Interview with the Director of Patient Safety and Regulatory on 7/29/16 at approximately 3:00 PM identified that there were no 1:1 constant observation flowsheets for Patient #1 for 7/15/16 or 7/16/16.

Interview with RN #1 on 8/1/16 at 2:00 PM identified that on 7/16/16 it was reported to her that Patient #1 was suicidal, admitted due to a drug overdose and that Patient #1's observation status was to be 1:1. RN #1 isentified that he/she was aware that there was only one sitter available to observe Patient #1 and the roommate. RN #1 identified that he/she was in Patient #1's room with PCT #1 at the time of the incident.



2. Interview with PCT #3 on 7/29/16 at 2:10 PM identified that he/she was assigned and acting as a sitter to Patient #2 for 1:1 observation at that time. Upon surveyor inquiry regarding the difference between constant observation and 1:1 observations, PCT #3 stated that he/she didn't think there was a difference because both required full vision all the time. PCT #3 did not identify that 1:1 observations required the sitter to be within arms length of the patient.
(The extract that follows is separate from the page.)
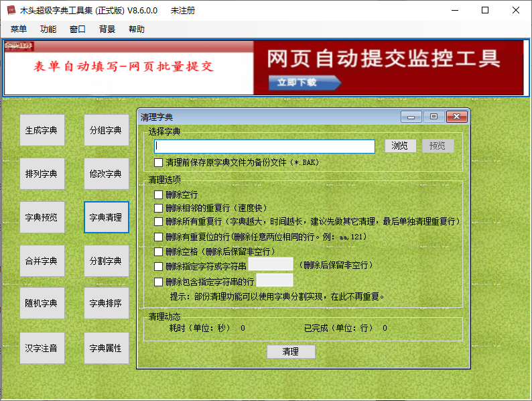This screenshot has width=532, height=401.
Task: Launch the 汉字注音 tool
Action: pos(42,348)
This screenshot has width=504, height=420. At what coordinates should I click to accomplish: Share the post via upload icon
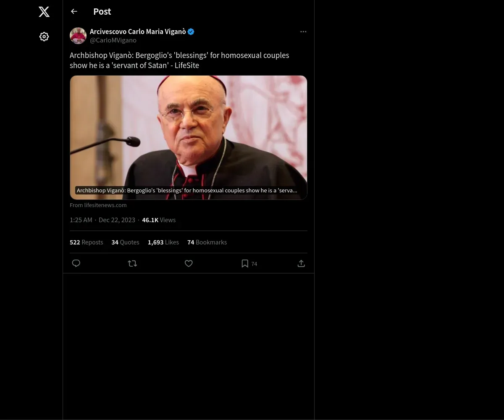tap(301, 263)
3. Based on review of the clinical records, review of hospital policy, review of hospital documentation and interviews with hospital personnel for 10 of 10 patients (Patients #1-#10) admitted to the hospital requiring suicide precautions and on 1:1 observation (arm's length), documentation and interviews failed to reflect that the 1:1 observations were implemented. The findings include:

Review of the clinical records for Patients #1-#10 and review of the hospital's Sitter Observation Log identified that each patient was admitted with suicide precautions and 1:1 observation. Although Observation Flowsheets were completed for part and/or all of the patients' hospitalization as per policy, the Flowsheets failed to differentiate between 1:1 and constant observation. Review of the Safety Observation Policy indicated that 1:1 observation was within arm's length for suicide precautions. Whereas, for constant observation, the patient was to be within view of the sitter. Review of the clinical records failed to reflect 1:1 observation (arm's length) was implemented.
Interviews with the Chief Nursing Officer and the Director of Patient Safety on 8/2/16 at 2:00 PM failed to identify that the 1:1 observations were implemented for Patients #1-#10.